Just to clarify, for the proposed connectivity function changes, users would still only be able to pass in arrays of epoched timeseries data, not epoched coefficients. If we change to store weights in *TFR objects, then n_cycles and mt_bandwidth params could be completely ignored for *TFR data, but for Epochs and arrays of epoched timeseries data they would still function in the same way (to determine the TFR estimation).

Ah OK, so it's for any non-spectral/spectrotemporal data (whether in Epochs object form or array form) where they need to pass the estimation params. That makes sense.

tsbinns commented 1 month ago

Ah OK, so it's for any non-spectral/spectrotemporal data (whether in Epochs object form or array form) where they need to pass the estimation params. That makes sense.

Yeah, exactly.

tsbinns commented 1 month ago

Since we already store weights for spectrum objects, I'm inclined to store weights (not estimation params) for TFRs too. That saves having to recompute them when users pass MNE objects (not arrays) to the connectivity functions, and is more internally consistent.

Had a look into this and have a question about the implementation:

When Raw/Epochs.compute_tfr(method="multitaper") is called, what happens internally is essentially tfr_array_multitaper() -> _compute_tfr() -> _make_dpss(). The taper weights are computed in _make_dpss(), which already has a toggle to return the weights.

However, _compute_tfr() currently does not return weights, and more importantly neither does tfr_array_multitaper(). So if we wanted to return the weights computed in _make_dpss() to the *TFR object, a new param would be needed in tfr_array_multitaper(). This was mentioned earlier in a slightly different context:

Another option would be adding return_weights=False to tfr_array_multitaper

Is a public API change like this acceptable?

If not, then the weights would need to be recomputed in the *TFR object. It's not the most efficient approach, but the compute cost isn't huge.

drammock commented 1 month ago

So if we wanted to return the weights computed in _make_dpss() to the *TFR object, a new param would be needed in tfr_array_multitaper().

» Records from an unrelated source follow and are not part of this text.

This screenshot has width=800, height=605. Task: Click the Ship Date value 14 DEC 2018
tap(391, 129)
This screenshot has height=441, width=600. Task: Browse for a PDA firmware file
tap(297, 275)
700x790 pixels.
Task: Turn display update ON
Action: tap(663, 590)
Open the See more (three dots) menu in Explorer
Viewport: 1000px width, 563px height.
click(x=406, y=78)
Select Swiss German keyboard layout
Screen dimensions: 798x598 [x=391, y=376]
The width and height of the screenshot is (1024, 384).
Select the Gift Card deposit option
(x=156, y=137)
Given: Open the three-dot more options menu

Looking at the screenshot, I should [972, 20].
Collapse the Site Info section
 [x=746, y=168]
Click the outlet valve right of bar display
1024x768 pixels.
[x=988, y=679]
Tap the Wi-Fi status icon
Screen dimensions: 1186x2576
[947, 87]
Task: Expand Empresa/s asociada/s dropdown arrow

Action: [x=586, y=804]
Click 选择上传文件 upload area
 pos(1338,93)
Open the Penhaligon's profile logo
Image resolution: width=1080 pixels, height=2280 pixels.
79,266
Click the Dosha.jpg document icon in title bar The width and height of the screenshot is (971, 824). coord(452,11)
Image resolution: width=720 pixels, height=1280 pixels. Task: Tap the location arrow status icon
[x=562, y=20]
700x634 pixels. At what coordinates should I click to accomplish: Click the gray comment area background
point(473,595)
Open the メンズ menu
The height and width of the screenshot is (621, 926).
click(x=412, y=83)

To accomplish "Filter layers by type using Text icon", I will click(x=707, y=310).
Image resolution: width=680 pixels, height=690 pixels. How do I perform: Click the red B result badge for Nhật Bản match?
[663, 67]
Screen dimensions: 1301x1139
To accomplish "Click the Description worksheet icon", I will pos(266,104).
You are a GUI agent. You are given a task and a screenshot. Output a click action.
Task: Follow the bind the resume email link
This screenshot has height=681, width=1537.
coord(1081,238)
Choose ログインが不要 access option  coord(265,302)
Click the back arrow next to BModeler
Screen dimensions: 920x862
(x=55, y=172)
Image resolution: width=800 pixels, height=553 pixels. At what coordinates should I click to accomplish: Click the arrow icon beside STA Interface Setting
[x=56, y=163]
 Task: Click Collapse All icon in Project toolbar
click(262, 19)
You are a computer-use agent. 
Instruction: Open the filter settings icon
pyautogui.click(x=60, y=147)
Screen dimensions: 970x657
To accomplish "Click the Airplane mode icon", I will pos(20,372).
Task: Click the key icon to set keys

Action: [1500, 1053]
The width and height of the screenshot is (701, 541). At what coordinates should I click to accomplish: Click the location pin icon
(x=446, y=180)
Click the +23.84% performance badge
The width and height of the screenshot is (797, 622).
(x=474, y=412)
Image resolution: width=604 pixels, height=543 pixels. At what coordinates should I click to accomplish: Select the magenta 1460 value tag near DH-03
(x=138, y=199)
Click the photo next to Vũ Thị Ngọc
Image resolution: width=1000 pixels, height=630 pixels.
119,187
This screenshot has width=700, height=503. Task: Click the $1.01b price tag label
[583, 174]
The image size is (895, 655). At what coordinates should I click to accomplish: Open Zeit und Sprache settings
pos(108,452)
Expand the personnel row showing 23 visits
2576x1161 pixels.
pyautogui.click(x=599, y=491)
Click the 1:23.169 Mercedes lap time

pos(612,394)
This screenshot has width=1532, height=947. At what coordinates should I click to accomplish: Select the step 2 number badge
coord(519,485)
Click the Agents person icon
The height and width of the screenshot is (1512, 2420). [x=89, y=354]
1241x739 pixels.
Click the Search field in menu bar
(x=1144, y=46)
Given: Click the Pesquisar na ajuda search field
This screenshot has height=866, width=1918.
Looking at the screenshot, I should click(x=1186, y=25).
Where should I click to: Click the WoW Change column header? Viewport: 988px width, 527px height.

I find this acceptable. The tfr_array_*() functions are sort of like "expert mode" now that there are .compute_tfr() methods on objects. I don't see much harm/danger in adding a return_weights param to it. @larsoner WDYT? The alternatives are

recompute weights later (feels icky, but as @tsbinns says, the compute cost isn't huge)
do some kind of larger refactor so that the .compute_tfr() methods don't call the public tfr_array_* APIs, but instead call directly to _compute_tfr().

tsbinns commented 4 weeks ago

Sorry for not opening a PR on this yet, things ended up being a little more complicated. Making the changes so that weights are available to be stored in TFR objects was fine, but when looking into the code I also realised that the TFR plotting methods (plot, plot_topo, and plot_topomap) cannot handle cases where a tapers dimension is present (raises an error related to data shape), and also that to_data_frame does not account for the possibility of a tapers dimension.

Fixing to_data_frame is easy, and for the plotting functions the equivalent issue was addressed for Spectrum objects in #12747 (aggregate over tapers and convert to power before plotting; currently the conversion to power happens, but there is no aggregation).

However, since this is a distinct thing to adding a weights attr, I wasn't sure if people would prefer these in separate PRs, or should I handle all of this at once?